From 2016-17, GCF invited submissions proposing new forms of global cooperation. In total, the competition received more than 2,700 submissions from 122 countries. They were assessed by 10 regional review panels, each including experts from civil society, politics, academia and international organisations.

The overall criterion for the competition was to design governance models capable of tackling these global challenges, rather than trying to solve individual problems. The proposals should also be acceptable to the international community, with the potential to be implemented in the near future.

For Rockström, the implementation issue was particularly challenging. “We felt that it was necessary to avoid blue-sky type utopian ideas.
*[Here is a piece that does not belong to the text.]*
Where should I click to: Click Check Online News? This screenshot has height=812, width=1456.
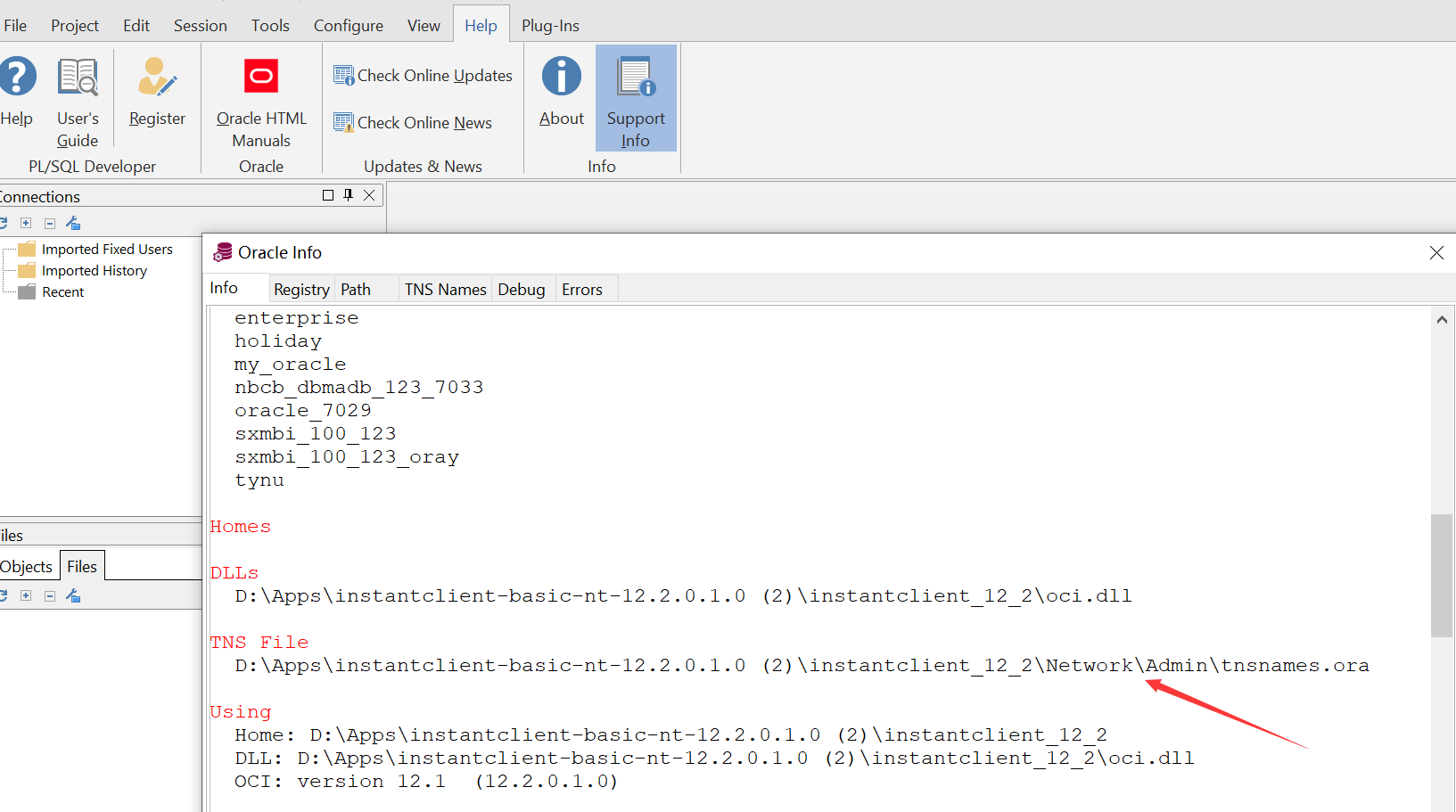pos(413,122)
You could think about many ideas that are intellectually appealing – for instance, let’s abolish nation states – but we had to be pragmatic and have something that can stand a chance of implementation in the real world.”

The 14 shortlisted entries represented cutting-edge thinking on global governance and were proposed by some visionary and innovative thinkers with backgrounds in social science, ethics and law.

Many of the entries built on work already done by the UN or other global institutions such as the World Bank. Some looked at ways to tackle the most important issues for local communities and involve them in the process. Others explored better means by which citizens can participate more fully in democracy; and others sought new ways to tackle poverty.

The projects often incorporated emerging technologies, such as blockchain and AI that could enable communities to have direct and secure access to decentralised forms of governance.

These projects were presented at the New Shape Forum, which took place in Stockholm, Sweden, from 27-29 May. Some of the world’s most significant thinkers in the sphere of global governance took part in this forum, with Michael Møller, director-general of the UN office in Geneva, giving a keynote speech.

The general public was invited on the first day to voice ideas on how global cooperation could be improved, and how threats to humanity could be tackled more effectively. That same day, finalists presented their proposals for feedback and input from the public. These proposals were presented to the final jury, consisting of representatives from all over the world, with the shortlisted candidates honoured in an awards ceremony.

The forum is, however, just the start of the process to find a New Shape for global governance. The Global Challenges Foundation will convene working groups to refine some of the New Shape ideas; and its Educator’s Challenge is asking teachers and lecturers – of all disciplines – to create knowledge about global governance and positive ways in which it can be reformed.

“We all want a safe tomorrow,” says Ism. “We cannot ensure this unless we tackle the root cause of our global challenges: the limits of current frameworks for global cooperation.”

On Tuesday 29 May 2018, the New Shape Prize awarded a total of $1.8m in prize money to three entries: Global governance and the emergence of global institutions for the 21st century, by Augusto Lopez-Claros, Arthur Lyon Dahl and Maja PCE Groff; A truly global partnership – helping the UN do itself out of a job, by Natalie Samarasinghe, and AI-supported global governance through bottom-up deliberation, by Soushiant Zanganehpour. The Global Challenges Foundation remains committed to supporting the reworking and refinement of the best ideas toward more holistic models that emerge from this process.

The regional panel of judges (pictured main) were: (L-R) Fredrik Karlsson, head of projects, GCF; Maina Kiai, chair eastern/southern Africa; Folke Tersman, board member, GCF; Emil Andersson, project coordinator, GCF; Darynell Rodríguez Torres, chairperson Latin America; Penda Mbow, chair western Africa; Jens Orback, chair western Europe; Azita Raji, chair North America; Ulad Vialichka, chair eastern Europe; Lan Xue, chair east Asia; Magnus Jiborn, consultant, GCF; Hajer Sharief, chair North Africa/Middle East.